- Consigne:
Rédigez la suite du texte sur la formation des journalistes environnementaux du Sud-Kivu, en commençant juste après sa dernière phrase.

- Texte fourni:
---------------
Enfin, l’expert Fla Gauthier Mujinga, juriste, écologue, chercheur en droit, spécialiste en droit de l’environnement et développement durable, membre de l’Observatoire sur l’Agenda 2030 des Nations Unies du C.E.I.M-UQÀM (Canada) et membre de l’OMIRAS, chercheur et membre de ResODD de l’universite de laval et conseiller juridique au LMS a clôturé la série avec une présentation percutante sur le braconnage dans les zones de conflit, mettant en évidence l’interconnexion entre insécurité, criminalité environnementale et trafic transfrontalier.

En renforçant leurs compétences, ces nouveaux ambassadeurs de l’environnement apportent une réponse concrète à un problème majeur : le manque de spécialisation dans le journalisme environnemental dans les zones transfrontalières. Cette lacune, souvent responsable d’une couverture insuffisante des enjeux écologiques, est désormais comblée.

« Nous avons appris à documenter, enquêter, dénoncer et surtout à sensibiliser les communautés à l’importance de préserver notre patrimoine naturel », confie Hélène Kipukila, blogueuse sur aupicinfo.com. Elle souligne aussi la nécessité d’un journalisme de plaidoyer, capable de faire pression sur les autorités pour l’adoption de politiques écologiques efficaces.

De son côté, Elie Cirhuza, journaliste au média agricole et environnemental Mkulima.net, voit dans cette formation une opportunité unique de donner plus de poids à ses productions audiovisuelles, qu’il veut orienter vers la lutte contre la criminalité environnementale. Il ambitionne de toucher les consciences des communautés riveraines du parc national et du lac Kivu, véritable « mère nourricière » aujourd’hui en danger.

Cette initiative se distingue aussi par sa portée transfrontalière. En mobilisant des journalistes du Sud-Kivu pour surveiller les atteintes écologiques dans les zones à cheval entre plusieurs pays, elle jette les bases d’une coopération au-delà des frontières nationales. Une nécessité, tant les problématiques écologiques dépassent les limites administratives : les pollutions du lac Tanganyika ou du Kivu, la déforestation du bassin du Congo ou les trafics d’espèces protégées exigent des réponses coordonnées.

Loin d’un simple atelier, cette formation s’est voulue un espace de transformation. Les journalistes formés deviennent aujourd’hui des acteurs clés de la défense environnementale, capables de former, d’informer et de dénoncer, mais aussi de mobiliser et d’agir.
---------------
- Enregistrements présentés:
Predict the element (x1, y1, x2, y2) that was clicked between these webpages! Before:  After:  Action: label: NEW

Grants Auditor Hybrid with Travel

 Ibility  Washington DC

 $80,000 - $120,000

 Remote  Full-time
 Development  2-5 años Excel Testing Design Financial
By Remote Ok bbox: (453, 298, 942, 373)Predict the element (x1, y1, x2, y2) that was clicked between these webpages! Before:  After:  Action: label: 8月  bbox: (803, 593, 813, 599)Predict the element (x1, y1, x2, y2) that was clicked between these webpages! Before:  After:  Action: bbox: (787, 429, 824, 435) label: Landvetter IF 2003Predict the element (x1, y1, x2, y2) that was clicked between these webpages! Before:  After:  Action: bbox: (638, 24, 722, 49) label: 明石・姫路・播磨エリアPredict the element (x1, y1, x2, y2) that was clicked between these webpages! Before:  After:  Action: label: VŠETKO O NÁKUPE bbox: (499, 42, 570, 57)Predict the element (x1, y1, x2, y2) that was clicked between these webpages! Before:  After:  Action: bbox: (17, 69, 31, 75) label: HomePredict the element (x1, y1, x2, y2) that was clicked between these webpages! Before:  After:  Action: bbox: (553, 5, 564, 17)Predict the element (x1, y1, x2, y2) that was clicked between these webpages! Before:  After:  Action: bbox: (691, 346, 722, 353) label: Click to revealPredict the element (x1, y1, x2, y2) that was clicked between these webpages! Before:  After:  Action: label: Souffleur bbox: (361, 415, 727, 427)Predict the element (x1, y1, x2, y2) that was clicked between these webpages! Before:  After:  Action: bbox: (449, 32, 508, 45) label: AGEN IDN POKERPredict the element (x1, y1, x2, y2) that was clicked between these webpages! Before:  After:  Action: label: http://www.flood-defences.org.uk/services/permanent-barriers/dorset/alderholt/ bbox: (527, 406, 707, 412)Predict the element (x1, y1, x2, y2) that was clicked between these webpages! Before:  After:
---------------
- Production attendue:
Le chef d’antenne d’APEM, Eddy Mugaruka, n’a pas manqué de saluer l’engagement des participants lors de la cérémonie de clôture :
« Vous avez montré un sens de responsabilité admirable. Ce que vous avez appris, mettez-le au service de notre environnement menacé. La route est longue, mais ensemble, nous pouvons faire la différence. »

Si les participants ont exprimé leur fierté et leur engagement à devenir de véritables ambassadeurs de la cause écologique, ils ont aussi lancé un appel : celui d’un accompagnement technique, matériel et financier pour pérenniser les acquis de la formation. Ils souhaitent continuer leurs actions sur le terrain et produire des contenus de qualité, accessibles à toutes les couches de la population.

Cette formation s’inscrit dans un mouvement plus large, celui d’un journalisme engagé pour la planète. En armant les professionnels de la communication avec des outils adéquats, APEM et KilaloPress viennent renforcer une chaîne de solidarité écologique, essentielle pour la survie des écosystèmes transfrontaliers.

À travers leurs futurs reportages, enquêtes, vidéos, blogs et plaidoyers, ces journalistes contribueront à éveiller les consciences, à dénoncer les crimes contre la nature, et à proposer des solutions durables. Le Sud-Kivu dispose désormais d’une nouvelle génération de gardiens de l’environnement, prêts à écrire, filmer et porter la voix de la nature.

Un grand bravo à tous les organisateurs, formateurs, experts et participants qui ont rendu possible cette aventure humaine et écologique. L’histoire retiendra que c’est par la plume, la caméra et l’engagement que la nature a trouvé de nouveaux défenseurs.